In a central location on the Delft University of Technology campus, the educational building ECHO was proposed in 2017. The construction is designed to offer maximum flexibility. A superstructure is placed on 8 fixed “table legs” serving as cores, containing lifts, stairwells, shafts, toilets and other technical areas.
The amphitheatre and large lecture rooms are separate from the primary supporting structure, ensuring the entire building can be delivered column-free and is highly flexible in terms of its layout and for future adaptations in education. For the façade a vertical modular sawtooth profile has been chosen, closed on one side and transparent on the other.
The closed side makes it possible to connect flexible walls to the façade in the future. The sun-oriented roof also consists of a sawtooth profile, incorporating PV panels, which continue onto the façade. Echo has a powerful all-round appearance. The central atrium creates a fluid connection between inside and outside: a real Living Campus! A healthy and pleasant interior climate forms the basis for a good working and learning environment. This is based on individual controllability, good ventilation, acoustic absorption and pleasant light levels.
Echo gets pleasant daylight entry through the use of north-oriented shed roofs, high vertical glass sections in the sawtooth facade and a recessed transparent plinth at ground level.

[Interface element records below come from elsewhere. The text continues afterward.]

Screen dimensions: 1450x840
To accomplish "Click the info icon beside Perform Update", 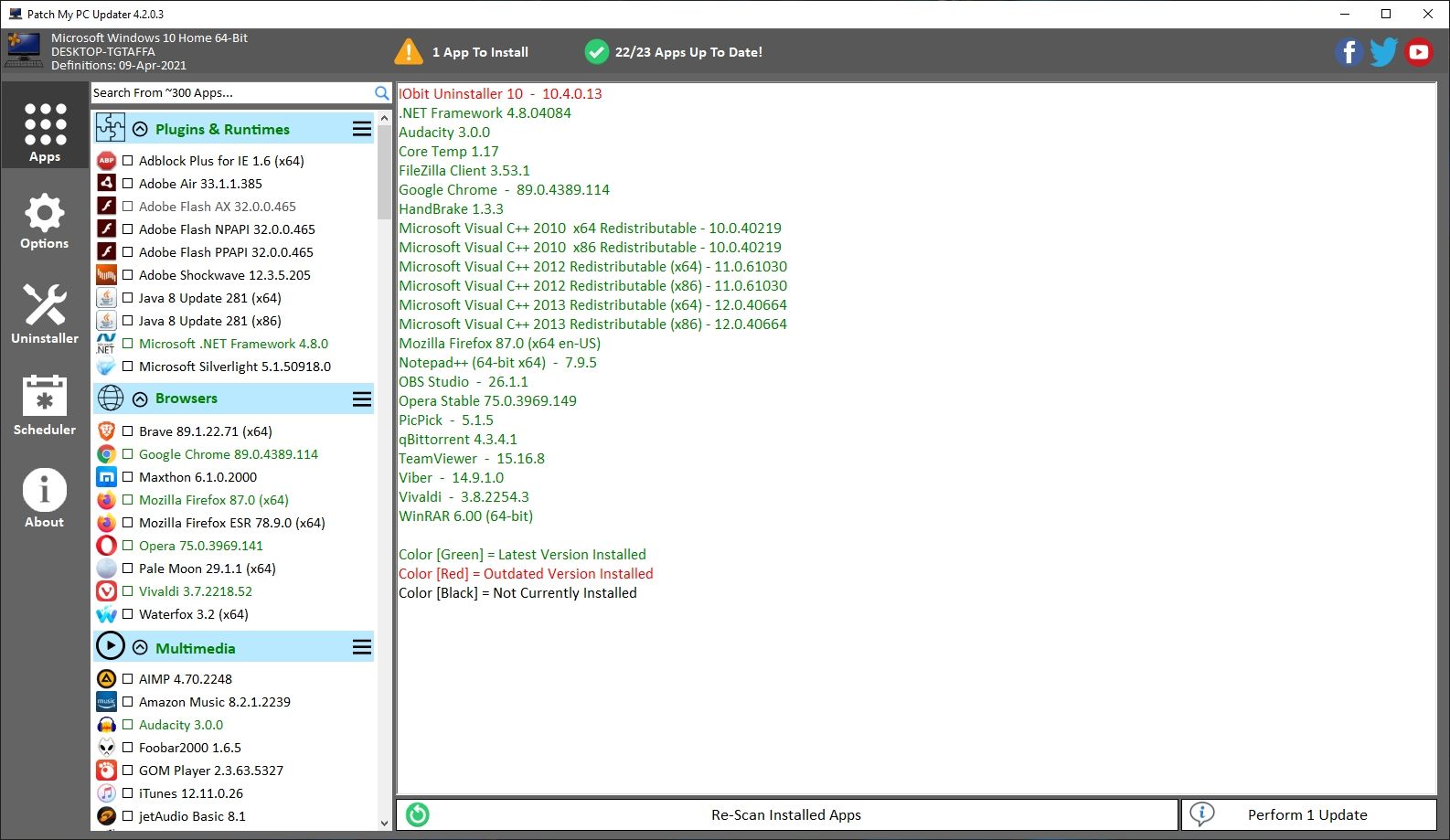I will [1202, 814].
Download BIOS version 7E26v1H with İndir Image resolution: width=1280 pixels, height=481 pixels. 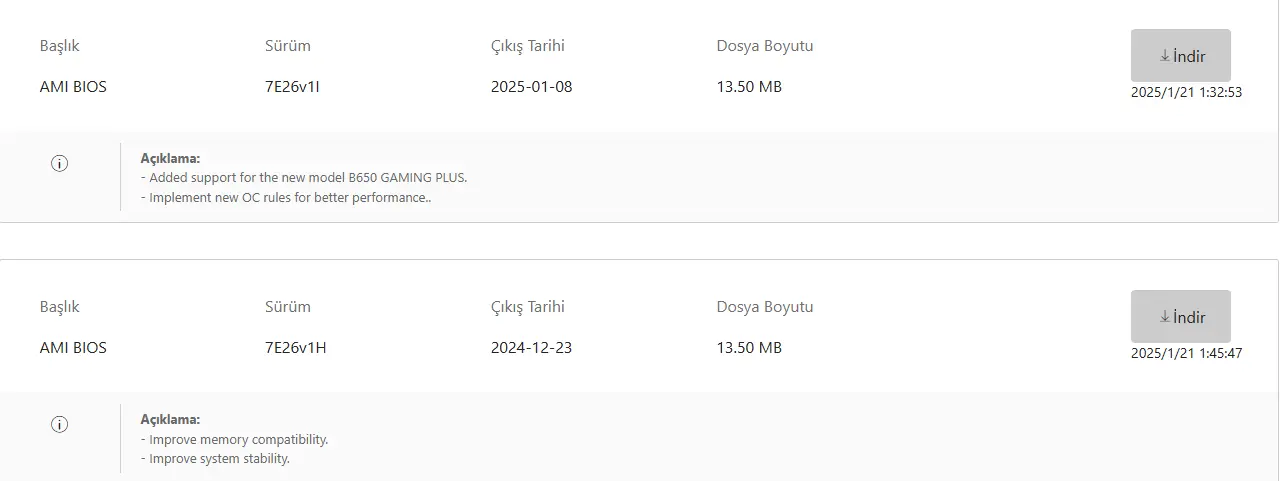coord(1181,317)
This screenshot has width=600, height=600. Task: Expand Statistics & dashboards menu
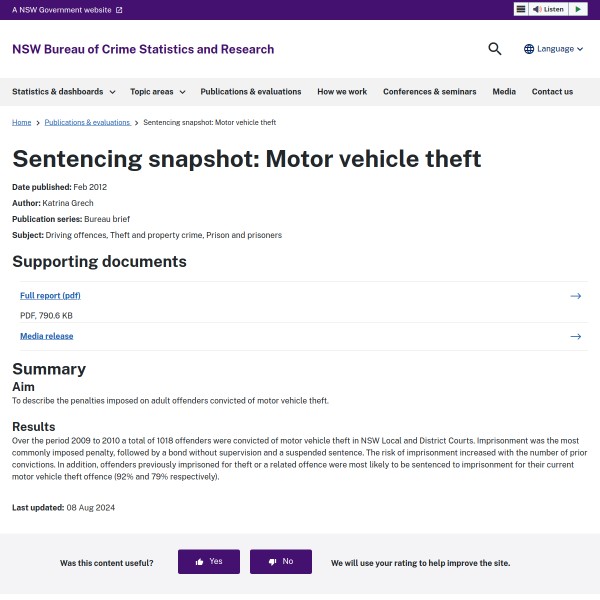click(x=63, y=92)
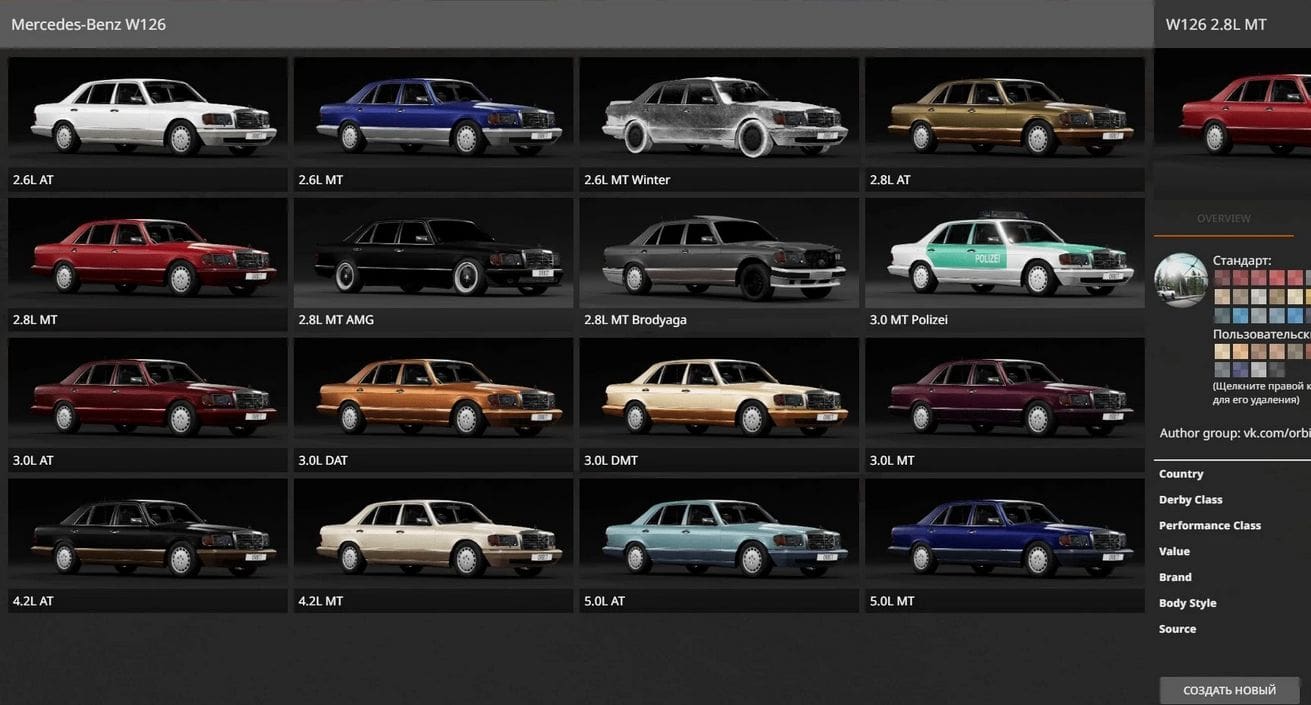This screenshot has width=1311, height=705.
Task: Pick the navy 5.0L MT configuration
Action: pos(1005,537)
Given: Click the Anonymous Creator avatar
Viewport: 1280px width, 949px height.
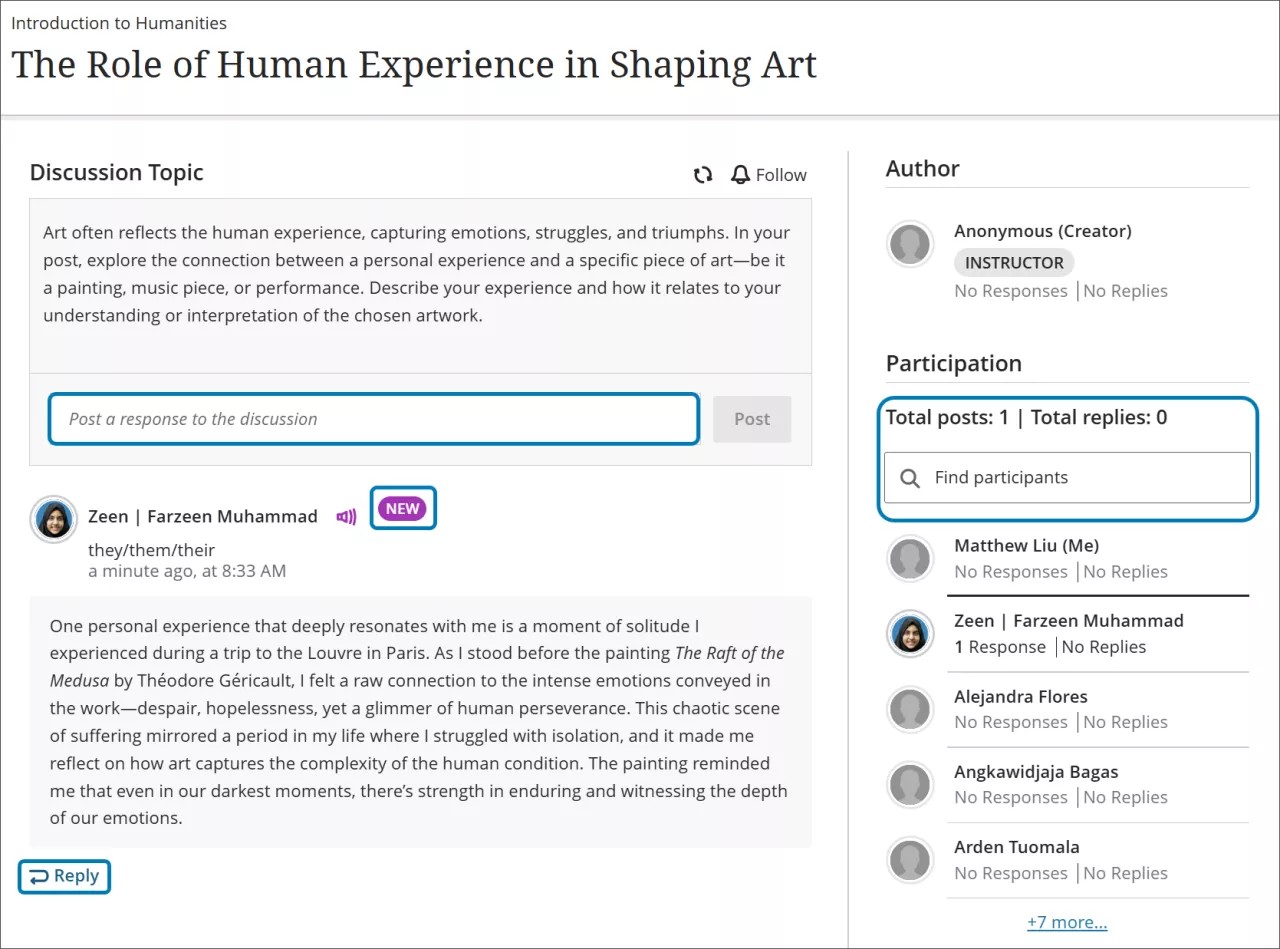Looking at the screenshot, I should pyautogui.click(x=910, y=244).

A large void in the middle of ECHO ensures that daylight penetrates deep into the building. High sustainability ambitions in this assignment require an integrated approach and ECHO should become truly energy neutral, a challenging task that we have tackled with a strategy based on the motto: “calculate first, then draw”.
We have chosen to make a compact building with a relatively limited glass percentage across all floors. Smart building technologies have been implemented in ECHO with a “sensory network” throughout the building, which tracks data about the indoor climate, occupancy and visitor flows over time.
Via Analytics, data can be processed into valuable information about the operation costs of the building. Via the façade, ECHO functions as a kind of wind-driven cooler in the intermediate and winter season and as a heat harvester in the summer. By applying low glass percentages and a minimal investment in PV panels, we keep the environmental impact low. The loose and permanent design can look at the use of circular materials and products, in order to respond to flexibility in use, adaptations to the changing future and sustainability.